## Exercise directions
Repeat, exactly as they appear, the lines from the one with "Viewport: 1280px width, 960px" through the last line of the entries below, but none of the pictures.

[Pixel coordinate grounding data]
★ ★ ★

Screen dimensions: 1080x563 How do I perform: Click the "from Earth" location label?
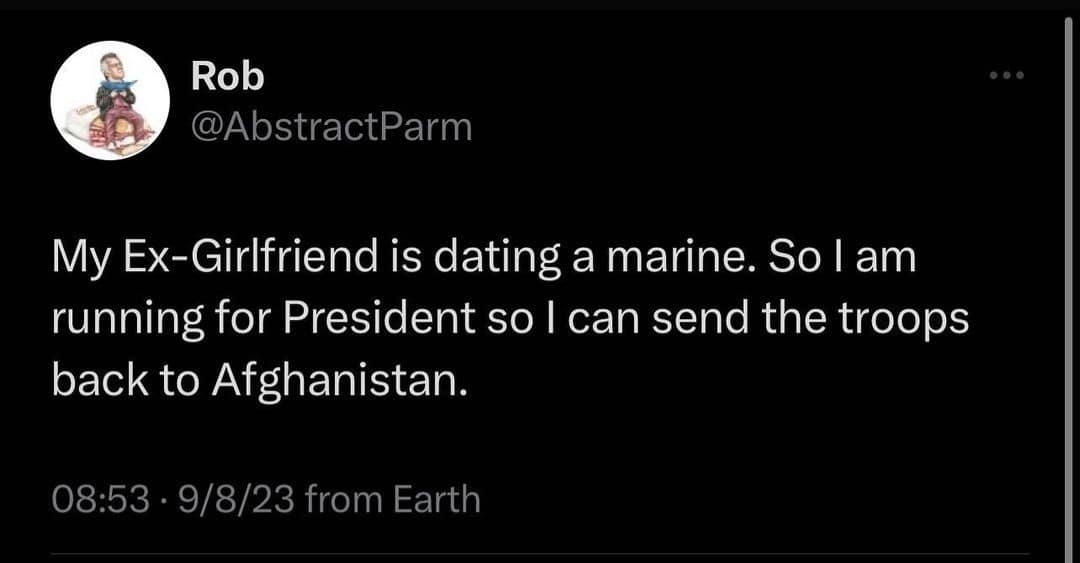[392, 498]
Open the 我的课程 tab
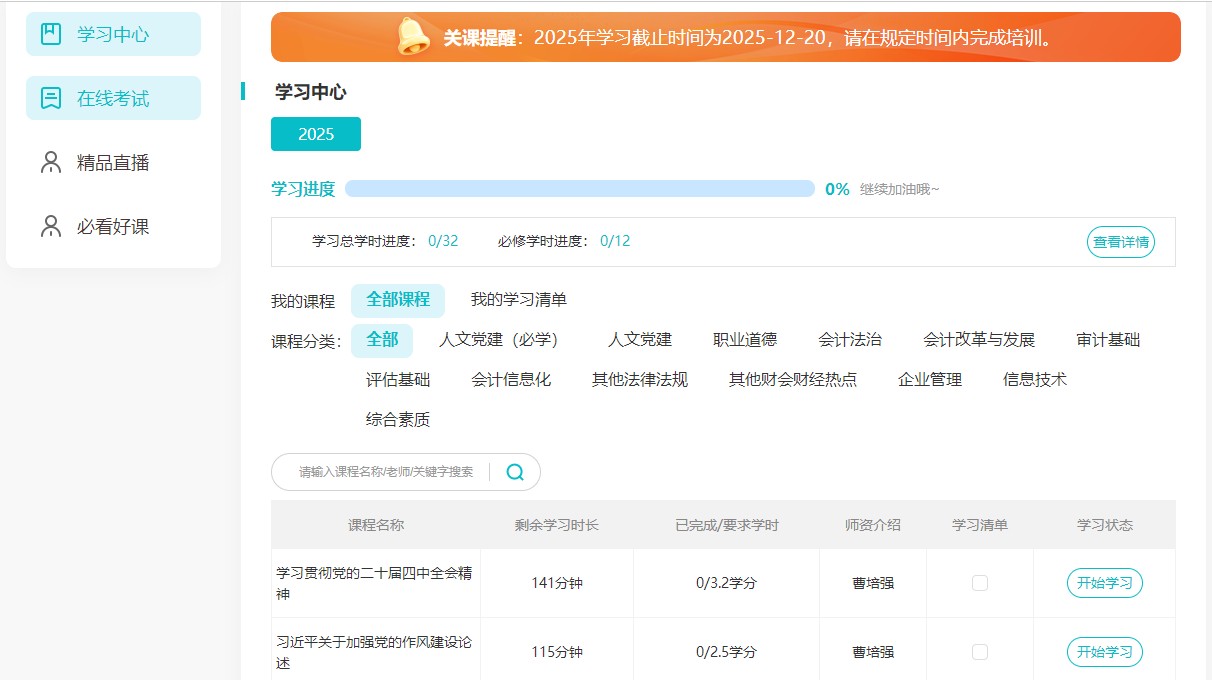Screen dimensions: 1212x680 [x=304, y=299]
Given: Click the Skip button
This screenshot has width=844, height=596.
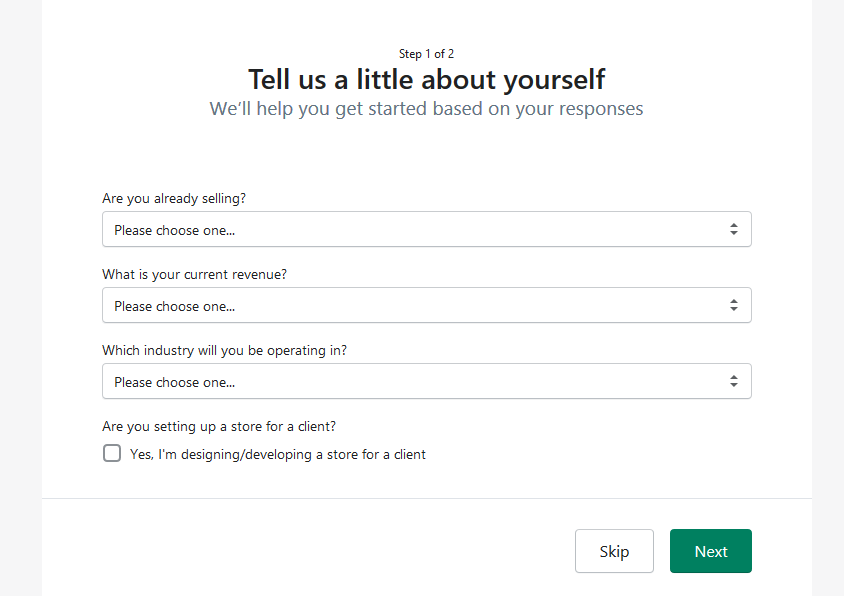Looking at the screenshot, I should [x=614, y=551].
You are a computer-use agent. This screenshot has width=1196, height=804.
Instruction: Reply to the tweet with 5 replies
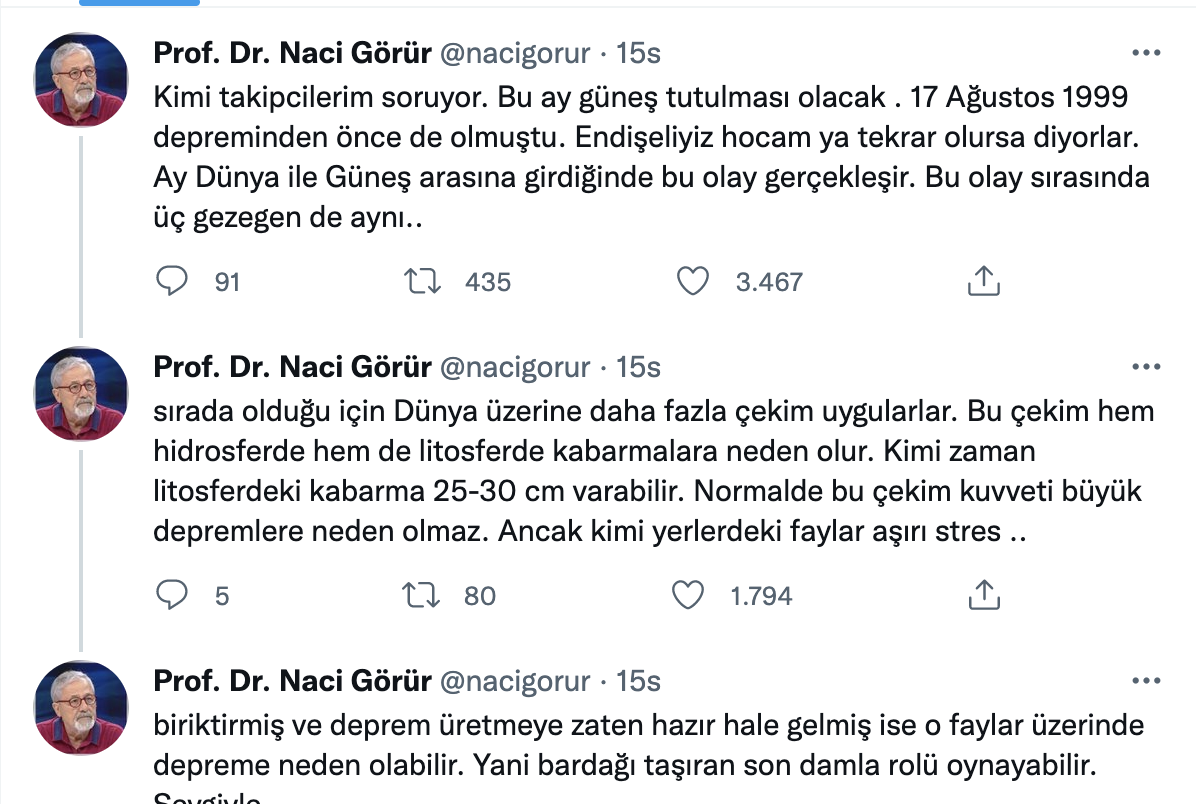tap(173, 596)
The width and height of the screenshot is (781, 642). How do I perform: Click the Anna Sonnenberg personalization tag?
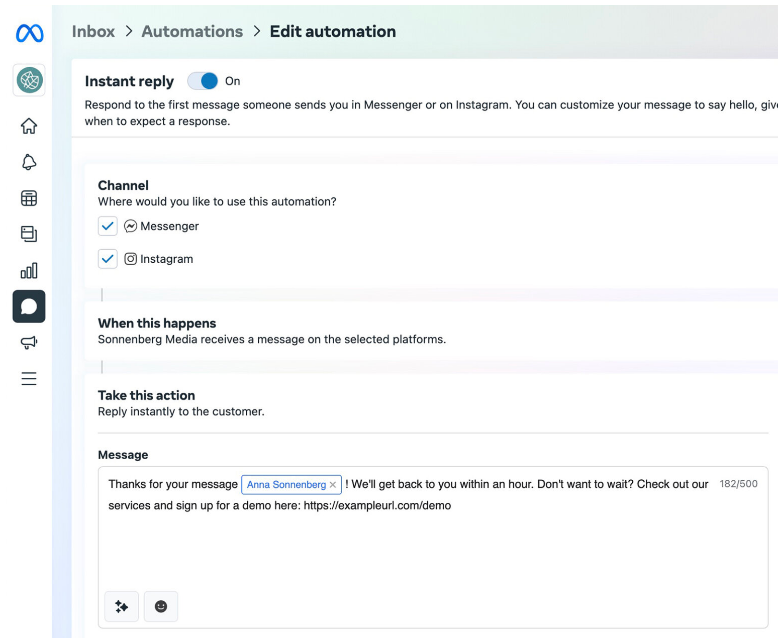pyautogui.click(x=285, y=484)
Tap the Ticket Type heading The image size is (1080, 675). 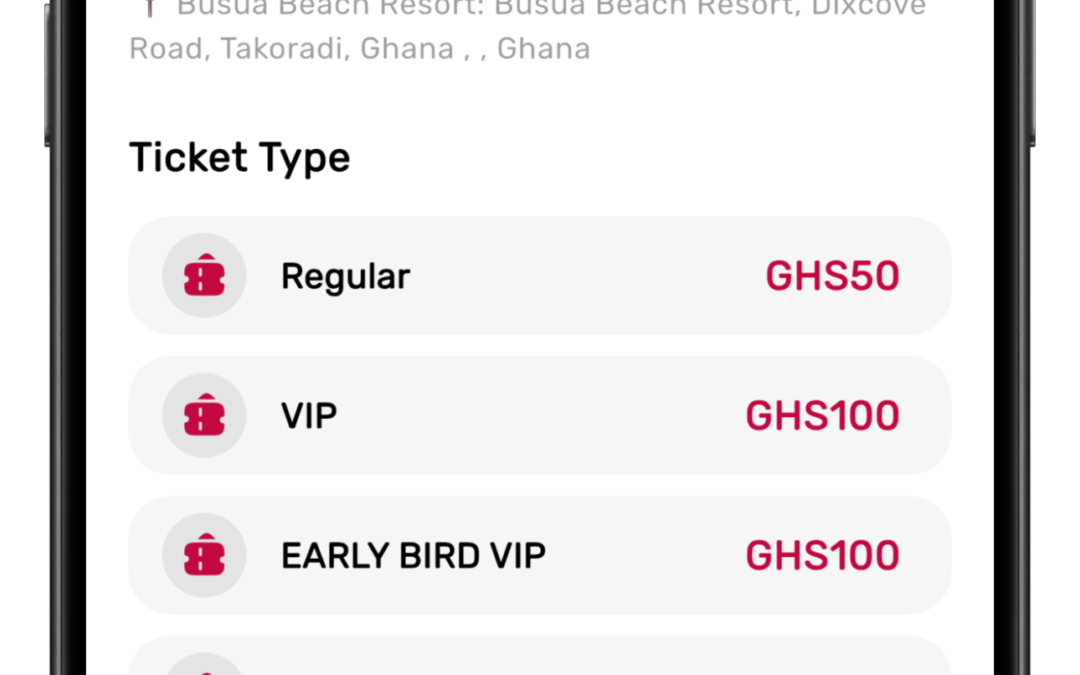pos(239,157)
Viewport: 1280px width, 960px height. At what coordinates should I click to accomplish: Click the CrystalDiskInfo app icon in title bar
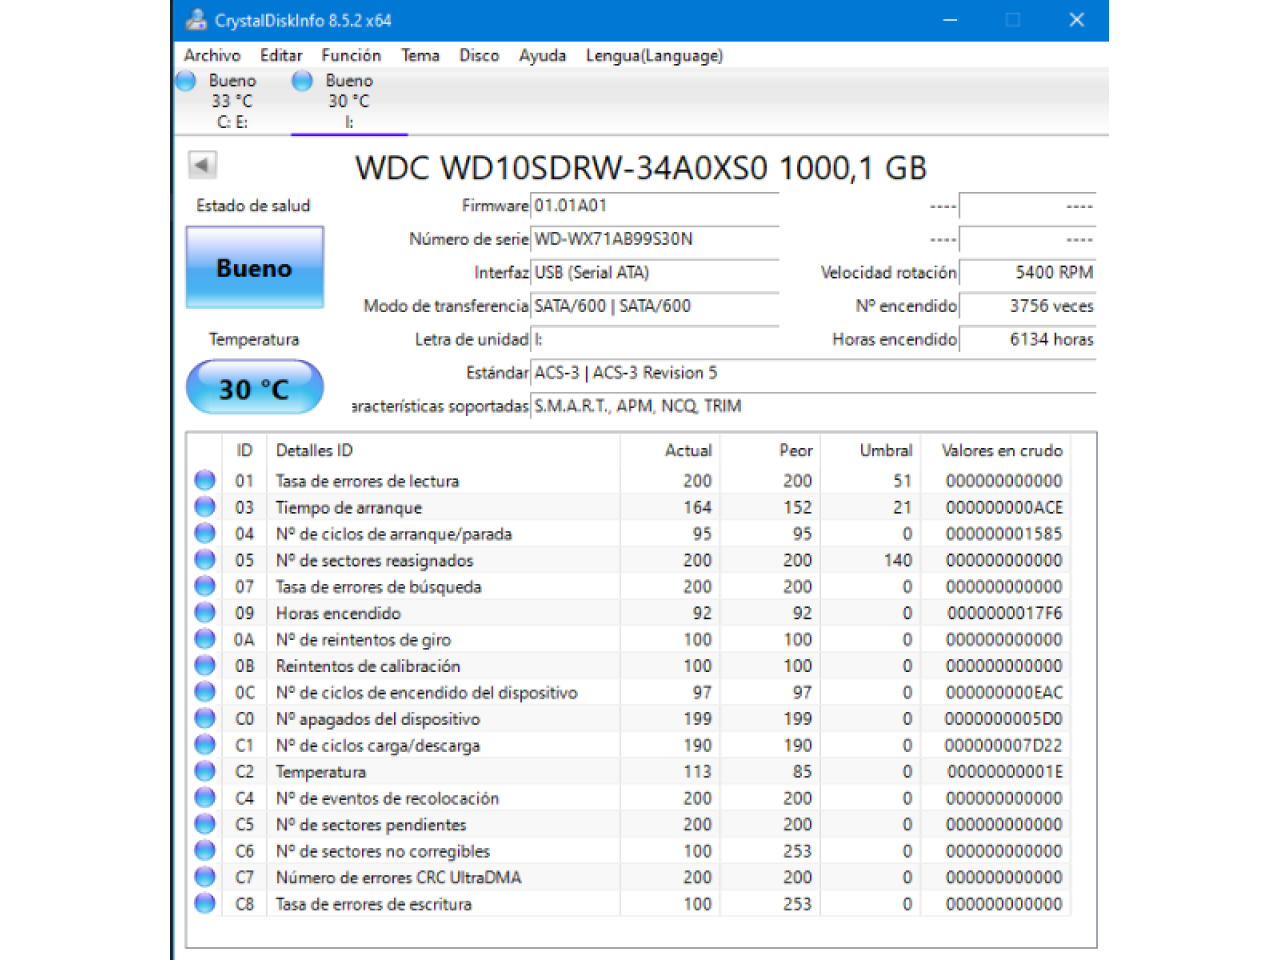click(x=196, y=20)
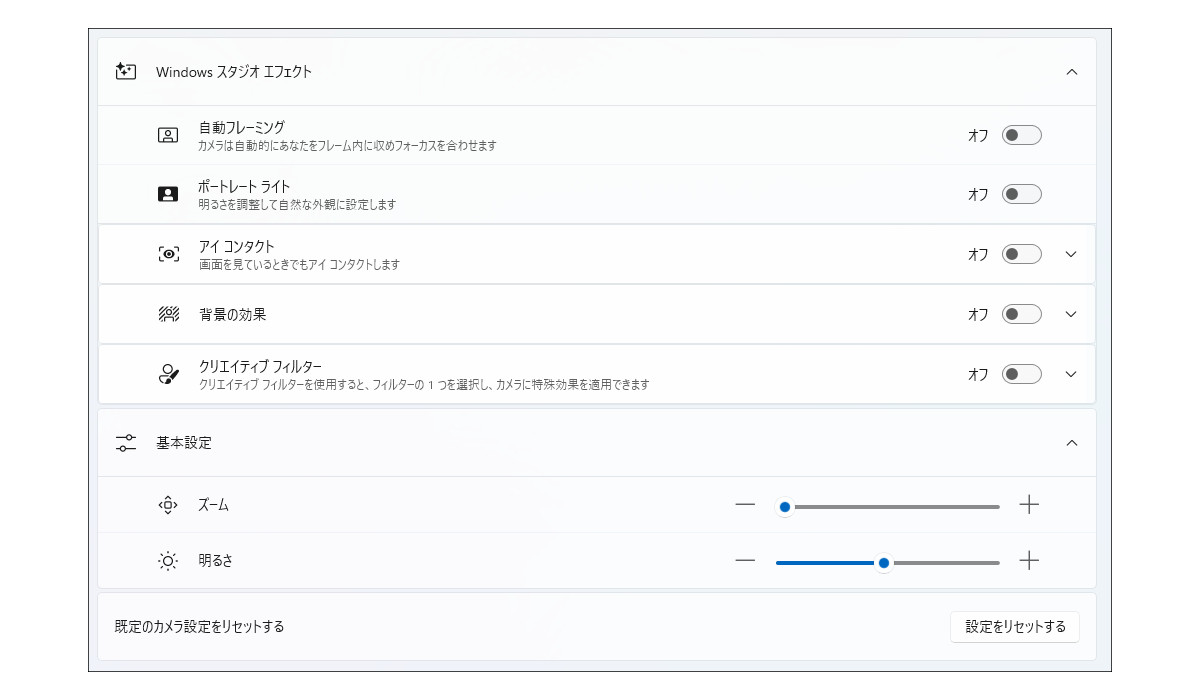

★ ★ ★

## Solution for this exercise
Viewport: 1280px width, 960px height. At what coordinates should I click to accomplish: Click the CrystalDiskInfo app icon in title bar
click(x=196, y=20)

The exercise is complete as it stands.